Student loan forgiveness
Your eligibility for student loan forgiveness first depends on the type of loans you have.
Private student loans — made by banks, online lenders and credit unions — are particularly difficult to get canceled. But some private lenders have loan modification programs that can lower your monthly payment for periods of time.
Federal loans, however, come with several structured forgiveness programs. In most cases, your eligibility for forgiveness depends on your career field.
Another way to get certain types of debt wiped away is by filing for bankruptcy. It’s a route that requires deep consideration, but it can be the right choice for some.
There are two primary types of bankruptcy for individual consumers — Chapter 7 and Chapter 13. While Chapter 7 discharges your debts, in the case of Chapter 13, cancellation of the remaining debt occurs after you’ve completed a three- to five-year repayment plan.
Bankruptcy will appear on your credit report for 10 years if you file for Chapter 7 and seven years if you file for Chapter 13, which may make it difficult to qualify for new credit during that time.
If you’re considering bankruptcy, set up a consultation with a bankruptcy attorney to explore your options. You can search for a lawyer, including free legal help if your income qualifies you, through the American Bar Association.

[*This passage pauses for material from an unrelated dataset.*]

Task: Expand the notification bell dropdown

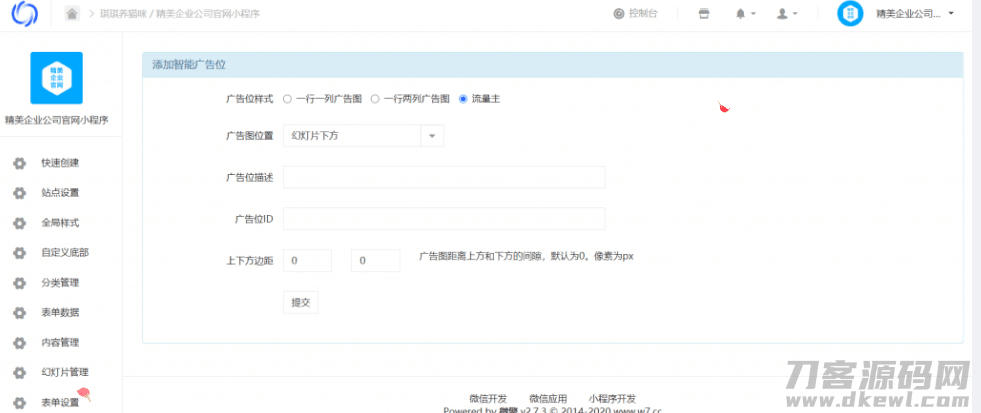Action: tap(745, 14)
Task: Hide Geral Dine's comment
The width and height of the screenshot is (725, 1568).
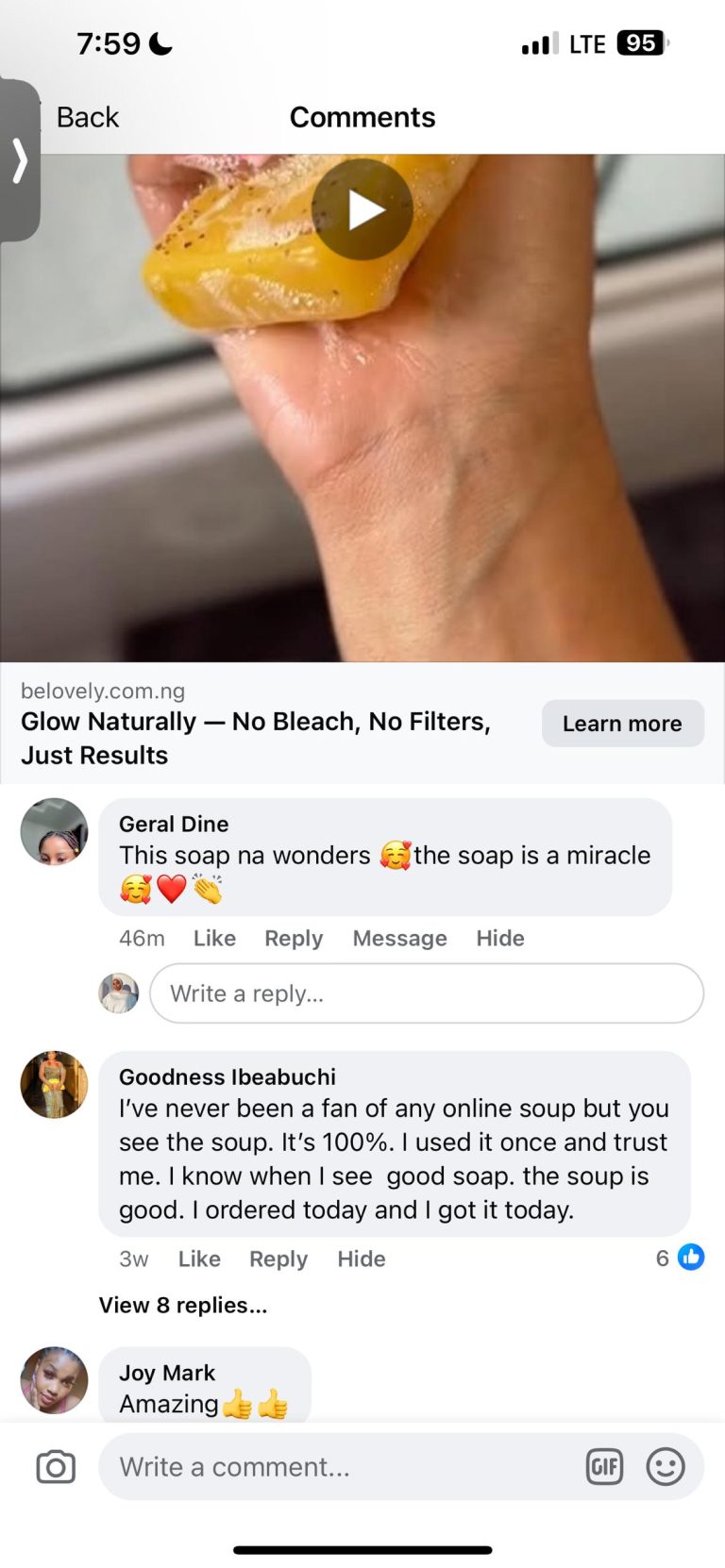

How cancellation of debt impacts your taxes
Before agreeing to debt cancellation, you’ll want to look into whether it’s taxable or not. If it is and you have a large amount of canceled debt, you may be in for a hefty tax bill.
The IRS can consider canceled debt — the amount you were liable for but didn’t have to pay — to be taxable income, which means you’d need to report it on your tax return the year the cancellation happened.
If $600 or more of your outstanding debt was canceled, you will receive a Form 1099-C, detailing how much debt was canceled.
The canceled debt won’t be included in your income for the year, however, if the IRS considers you to be insolvent. That’s when your total debts are more than your assets. You can use the IRS’ insolvency worksheet to determine whether you met this criteria before any debt cancellation.
Why debt cancellation may not be a good fit for you
Cancellation of debt isn’t a cure-all solution. It often comes with tax burdens, fees and credit consequences that negate at least some of the benefits of forgiveness.
Also, since many creditors won’t negotiate or consider you for modification programs until after you’re behind on payments, your credit will suffer in the meantime.
Payment history comprises 35% of your FICO credit score, the largest share — that means missed payments will have a major impact.
Instead of relying on debt cancellation, take note that you’re struggling to manage your debt as early as possible, and consider these alternatives:
- Credit counseling can help you develop a budget to free up money that can go toward your debt. Credit counselors will also evaluate whether you’re a candidate for debt management, during which counselors work with creditors to reduce your interest rates and fees, making repayment more affordable.
- Debt consolidation using a personal loan or an interest-free balance transfer credit card lets you simplify payments and get a lower interest rate on credit card debt — or even take a break from paying interest altogether, in the case of some balance transfer cards. You’ll typically need good credit to qualify for the lowest rates when consolidating debt.